Zechariah, in the vision we read as the Haftara for the first day, puts this precisely. He says that in the End of Days, “The Lord shall be King over all the earth; on that day the Lord shall be One and His name One” (1:49), meaning that all the nations will recognize the sovereignty of a single transcendent God. Yet at the same time Zechariah envisages the nations participating only in Sukkot, the most universal of the festivals, and the one in which they have the greatest interest since they all need rain. He does not envisage their becoming Jews, accepting the “yoke of the commands,” all 613 of them. He does not speak of their conversion. The practical outcome of this dual theology – the universality of God and the particularity of Torah – is that we are commanded to be true to our faith, and a blessing to others, regardless of their faith. That is the way of Abraham.
Shemini Atzeret reminds us of the intimacy Jews have always felt in the presence of God. The cathedrals of Europe convey a sense of the vastness of God and the smallness of humankind. The small synagogues of Tzefat, where Isaac Luria and Joseph Karo prayed, convey a sense of the closeness of God and the greatness of humankind. Jews, except when they sought to imitate the gentiles, did not build cathedrals. Even the Temple reached its greatest architectural grandeur under Herod, a man better known for his political ruthlessness than his spiritual sensibilities.
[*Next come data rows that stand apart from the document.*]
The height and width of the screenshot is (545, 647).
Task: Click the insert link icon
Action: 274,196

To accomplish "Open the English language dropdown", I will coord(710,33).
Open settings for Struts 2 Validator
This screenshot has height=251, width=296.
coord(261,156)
So, when all the universality of Judaism has been expressed, there remains something that cannot be universalized: that sense of intimacy with and closeness to God that we feel on Shemini Atzeret, when all the other guests have left. Shemini Atzeret is chamber music, not a symphony. It is quiet time with God. We are reluctant to leave, and we dare to think that He is reluctant to see us go. Justice is universal, love is particular. There are some things we share because we are human. But there are other things, constitutive of our identity, that are uniquely ours – most importantly our relationships to those who form our family. On Sukkot we are among strangers and friends. On Shemini Atzeret we are with family.
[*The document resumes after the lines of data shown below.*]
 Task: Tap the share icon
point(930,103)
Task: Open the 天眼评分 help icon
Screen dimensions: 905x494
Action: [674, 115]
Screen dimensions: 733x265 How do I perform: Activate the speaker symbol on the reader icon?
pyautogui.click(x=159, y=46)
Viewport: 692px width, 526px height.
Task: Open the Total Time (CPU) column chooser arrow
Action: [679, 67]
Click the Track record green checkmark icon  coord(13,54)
When the Temple stood, it was as if God had said to His people: Stop. Pause. Stand in My courtyard, in Jerusalem the holy city, and feel My presence in the quiet of the day, the still blue sky, and the breeze gently rustling the trees. And even though the Temple has not been rebuilt, and Israel remains surrounded by enemies, and all we have of the Temple Mount is a wall, the most abstract of all religious symbols, yet still today in Jerusalem you can feel the Divine Presence as nowhere else on earth, a presence that does not have to be announced with clarions, robes and rituals, and we know that though God is God of all the world, to us He is also father, husband, neighbor, shepherd, king, and we are His children, and this is our private time together, breathing each other’s being, blessed by the gift of being present to one another.